Re: Subject: Re: 32'nd bit & UTF-8

From: Hans Aberg (
Date: Thu Jan 20 2005 - 14:47:01 CST

  • Next message: Hans Aberg: "Re: 32'nd bit & UTF-8"

    On 2005/01/20 16:30, Peter Kirk at wrote:

    >Unicode refers
    > only to "a stream of coded characters (such as a file)" and "UTF-8
    > encoded text".

    There is at least an informat notion of a plain text file. And that is UTF-8
    without a BOM, I feel sure.

    >> It appears that Unicode takes old concepts, alter the definitions of them,
    >> but retains the old name. This is going to create mess. When introducing new
    >> concepts, Unicode should choose new names.

    > This is not a new concept. If a file consisting of characters without
    > markup etc can be referred to as a "plain text file", and these
    > characters are Unicode characters, it is not a new concept to refer to a
    > "Unicode plain text file", but a sensible extension of existing terminology.

    Yes, but then one cannot have a BOM included in that concept.

    >> This would just be one of the problems. The WWW-page quoted other problems.

    > Most of which are fixed by my approach. But, as Lars has pointed out,
    > the issue is a bit more complex than I realised at first because it
    > requires text mode to be specified.

    It looks like requiring BOMäs will cause a lot of problems on the UNIX
    platform. It would be OK to define a Unicode text file wreuiring a BOM. It
    would then not be required in plain text files or UTF-8 processes.

    >>> We are not talking about any inhouse file format. We are talking about a
    >>> standard file format specified in the Unicode standard.

    >> The motivation for introducing it into Unicode was that a single MS text
    >> processor used this in order to identify file contents, ...

    > It would seem to me extremely surprising that Microsoft products were
    > using this file format before it was standardised by Unicode. Is this in
    > fact true? Do you have any evidence for it?

    I do not know more than what other posters mentioned at the beginning of
    this thread. MS uses a little endian approach, therefore BOM's were
    important to them in the context of UTF-16 or early 16 bit Unicode. Then the
    idea was carried over to UTF-8, that seems to be at least a logical seuqnce
    of events.

    >> ... something not used
    >> on other platforms. So whereas this is clearly a part of the Unicode
    >> standard, it is a de facto MS inhouse file format until others start to use
    >> it.

    > Is it in fact true that this format is not used on any other platforms?
    > That would also greatly surprise me!

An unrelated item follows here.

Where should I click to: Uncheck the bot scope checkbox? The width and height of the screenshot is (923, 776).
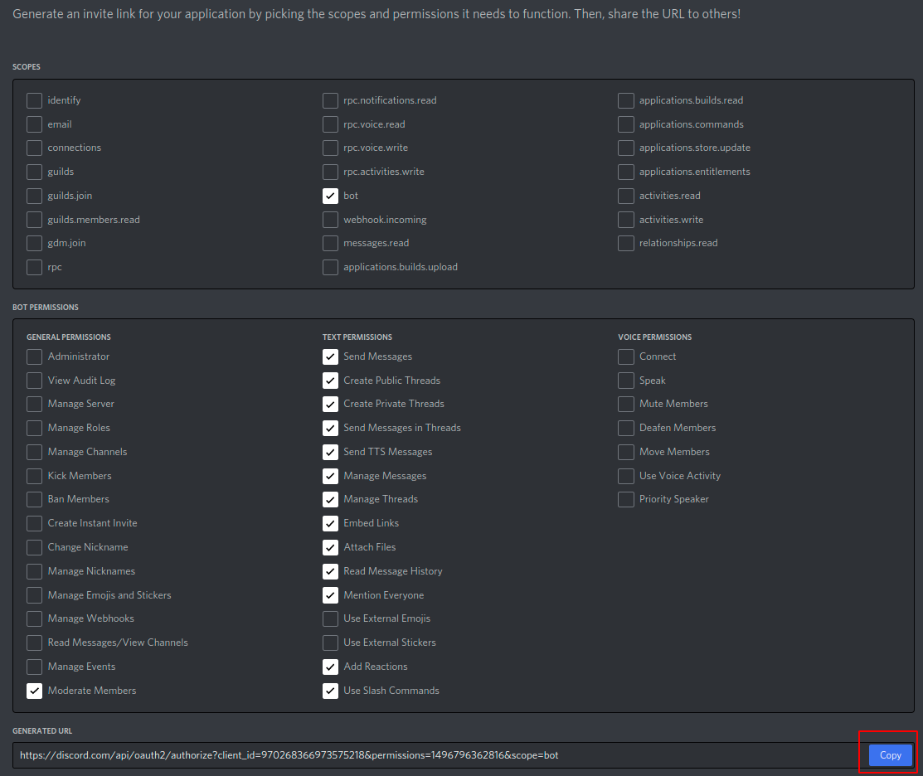click(330, 196)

    Posters said originally that it came from a MS text editor that always
    stamps BOM's onto files.

    > You may be right that the BOM will not help Unicode recognition, but
    > there is no doubt that Unicode is being widely recognised in the Unix
    > community as well as all other communities. It will very probably become
    > dominant within a very few years whether or not there is a BOM - and
    > whether or not the text file compatibility problem is fixed.

    The UTF-8 without BOM's is already taking off. But formally, in the eyes of
    Unicode, that is a corrupted UTF-8.

    >> Just as I, and others will, oppose the UTF-8 BOM requirement for good
    >> reasons.

    > If you wish to propose an amendment to the Unicode standard, there are
    > proper ways to do that. You might even succeed, at least in having use
    > of the BOM with UTF-8 deprecated - and if you do Microsoft might
    > reconsider their strategy although I guess they would first oppose your
    > proposed change.

    Well, who wants to waste time fighting MS? :-)

    >But for the moment UTF-8 with BOM is part of the
    > standard whether you like it or not.

    But whether you like it or not, UTF-8 with BOMäs will not be used in the
    UNIX world.

    >> This is not a quote from me. My mail should be in ASCII, as is a usual
    >> requirement of technical lists.

    > Who says? This is nowhere specified as a requirement for this list.

    I just mention my practise, so others may be informed.

    > In another message you wrote:
    >> Somehow that practise of that
    >> particular piece of software has slipped into the Unicode UTF-8 standard.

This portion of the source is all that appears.